十州一覧台 日本寺境内にある展望台。鋸山山頂駅の先に日本寺の西口ゲートがあり、そこを左へ登ると頂には浅間神社がある。ここからの眺めは、北は筑波・秩父、西から南にかけては富士・大島まで十州に及んだとして、この名がある。
鋸山 かつて良質の石材の産地として大量の石が切り出され、ギザギザの岩肌が珍しい。山の南斜面には約1300年前に開かれた関東最古の勅願所・日本寺がある。拝観料を支払い「地獄のぞき」や、東海千五百羅漢、日本最大の磨崖[まがい]大仏様などのみどころを回ろう。
大仏広場 昭和44年(1969)に復元された磨崖仏としては日本最大の大仏さま。総高は31.05m、奈良東大寺大仏の約1.8倍。正式には「薬師瑠璃光如来」と称し、世界平和の象徴として復元建立された。また、中腹エリアにある日本寺鐘は国指定重要文化財である。
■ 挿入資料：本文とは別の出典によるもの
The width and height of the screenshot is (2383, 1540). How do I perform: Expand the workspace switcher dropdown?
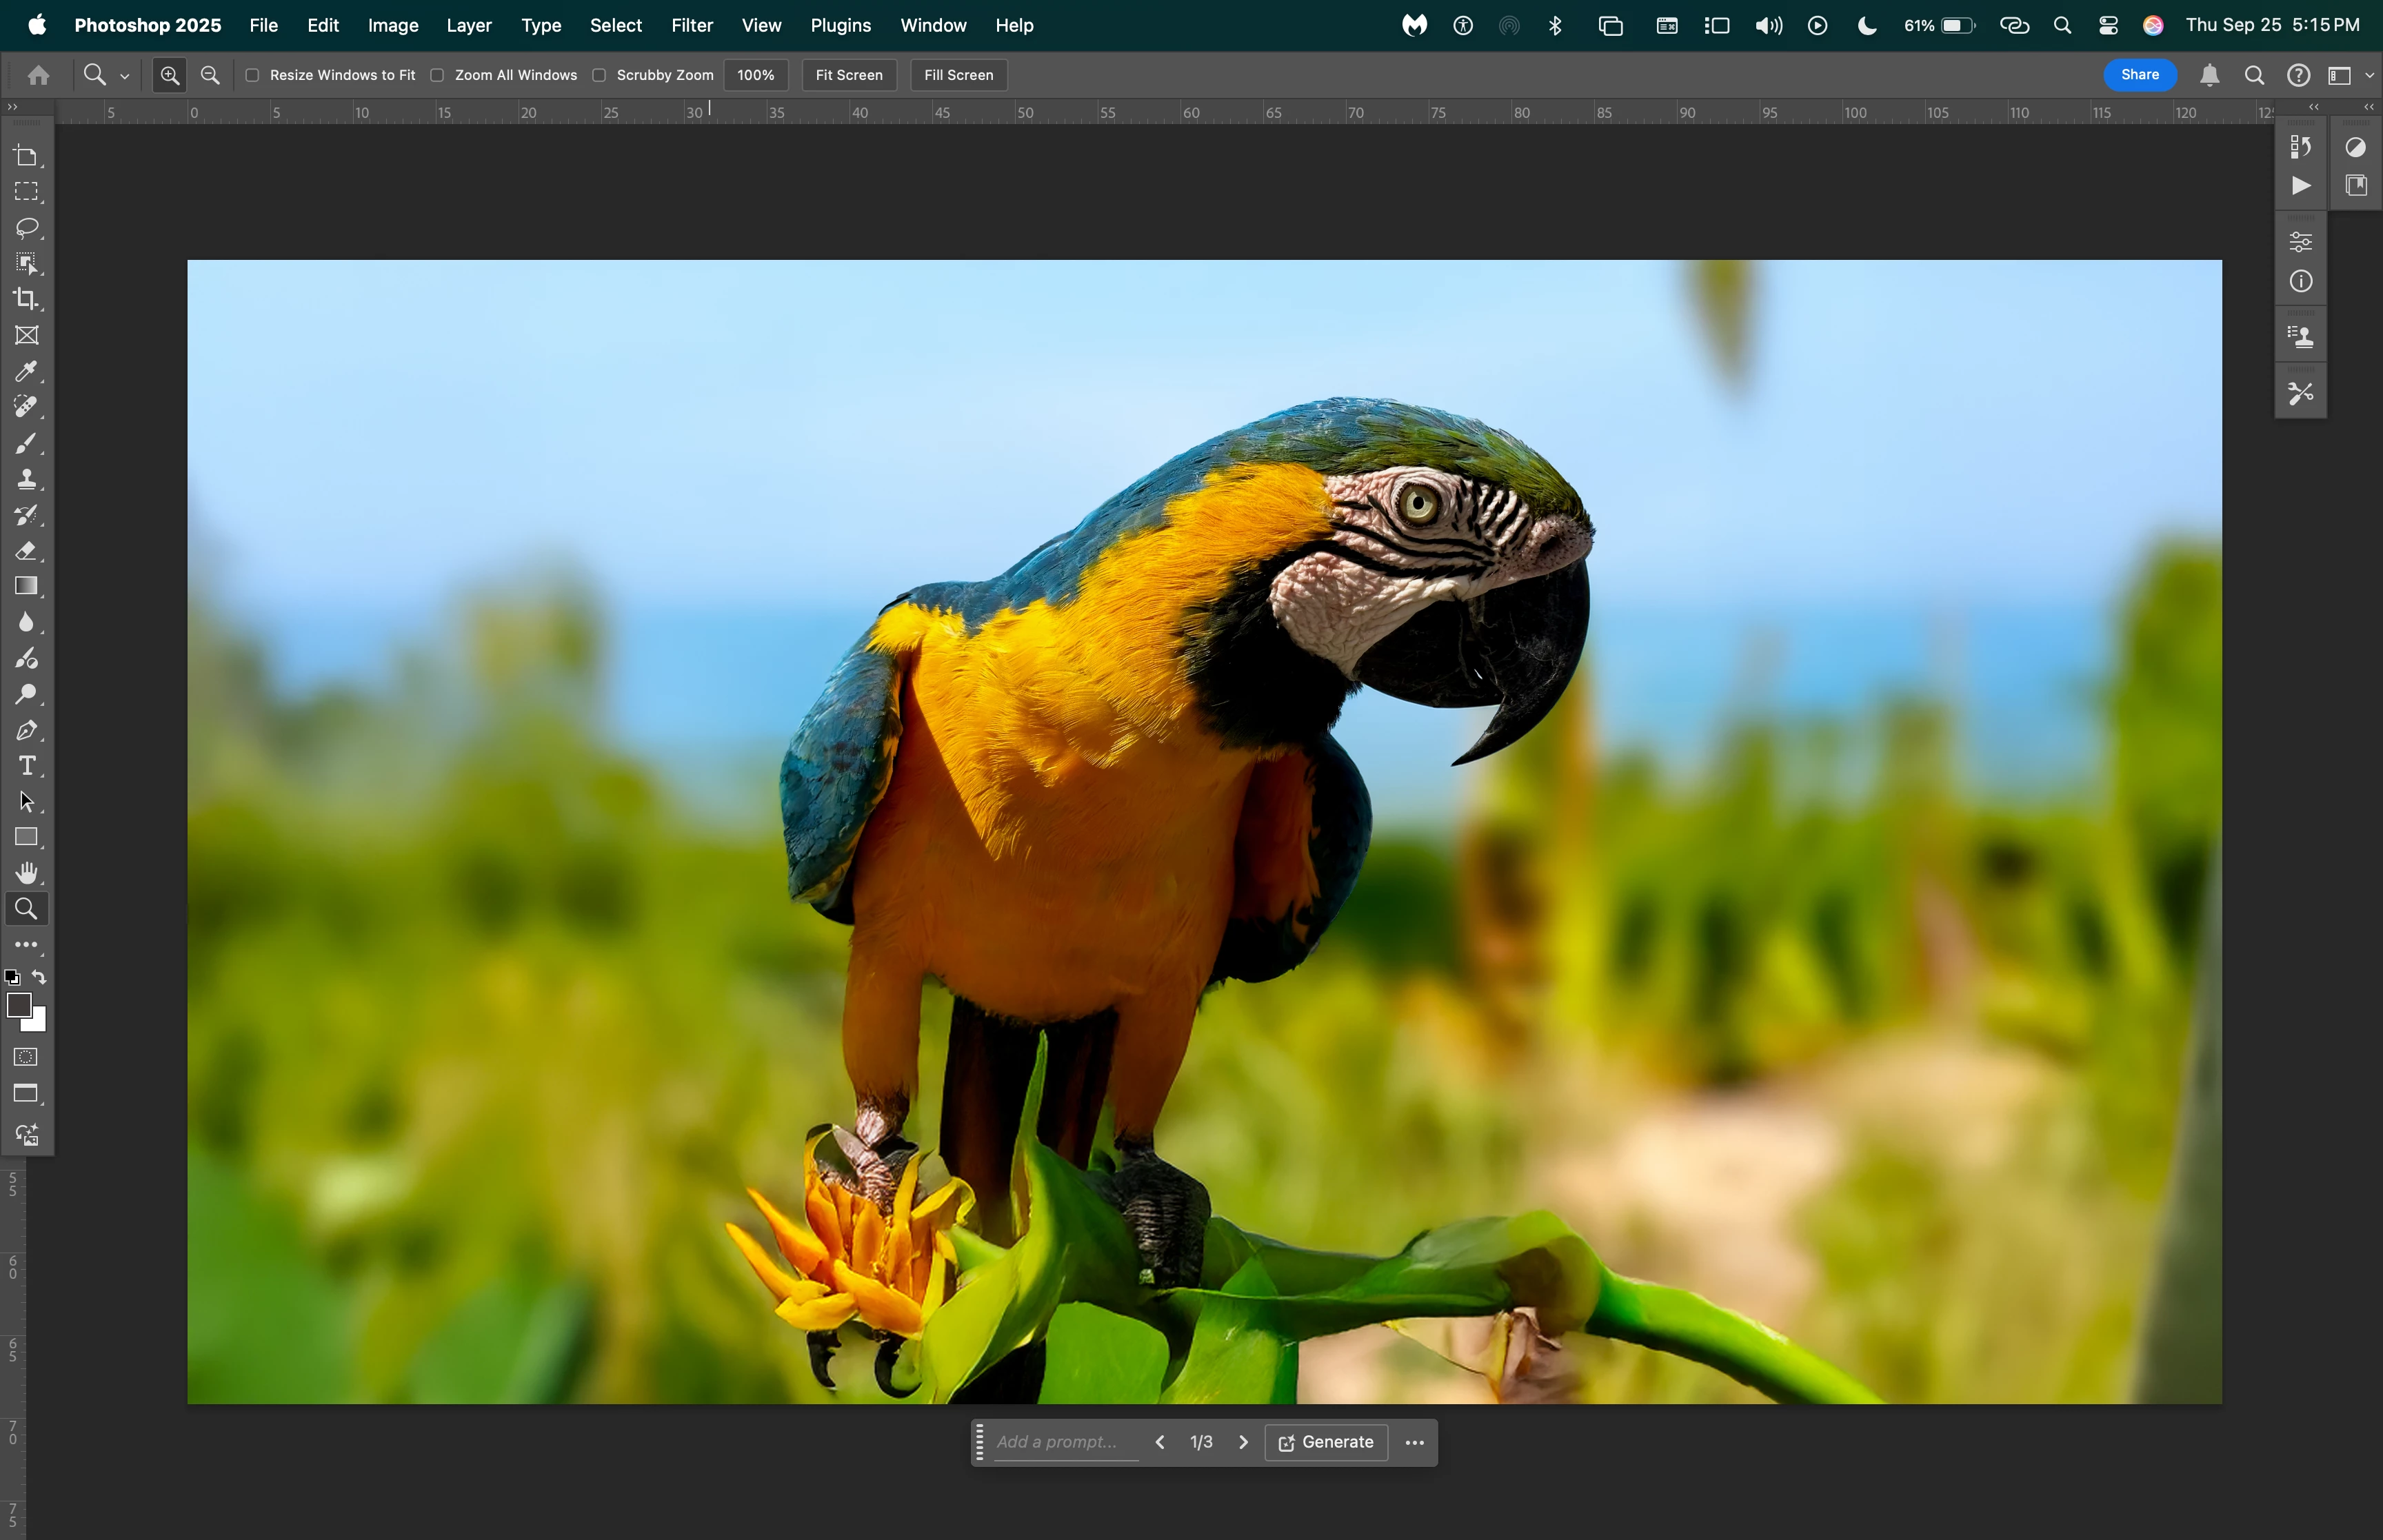pyautogui.click(x=2369, y=75)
めがね橋 白浜町滝口の長尾川下流にかかる、石積み工法の洋式三重橋。3つのアーチがあるので本当はメガネではないが、川面に移る姿からめがね橋とよばれるようになった。橋は明治21年(1888)に、村民の寄付399円40銭で建設された。架設以前は川を歩いて渡っていたという。関東大震災にも壊れることなく、戦時中は戦車が通ったという頑丈な橋だ。昭和52年(1977)と平成5年(1993)に補修工事が行われ、建設当時の姿を留めている。県指定有形文化財。日本の名橋百選。
城山公園 房総の戦国大名・里見氏の居城跡を整備した公園。見晴らしのよい丘陵地に、館山城や館山市立博物館、日本庭園などが点在。花の公園としても親しまれ、1月上旬~3月中旬に咲く約200本の梅をはじめ、春には1200本の椿や約500本の桜、4月には6400本のツツジと季節の花々が楽しめる。
富山 滝沢馬琴[たきざわばきん]の『南総里見八犬伝』[なんそうさとみはっけんでん]の舞台として知られる山。山麓には里美義実[さとみよしざね]の娘・伏姫[ふせひめ]が犬の八房[やつふさ]と隠れ住んだと伝わる伏姫の籠穴[ろうけつ]などがある。標高350mのなだらかな山で、岩井駅併設のウォーキングセンターから岩婦湖[いわぶこ]などを巡る2時間程度のハイキングコースや、里見古戦場など八犬伝ゆかりの地巡りのコースもある。所要6時間。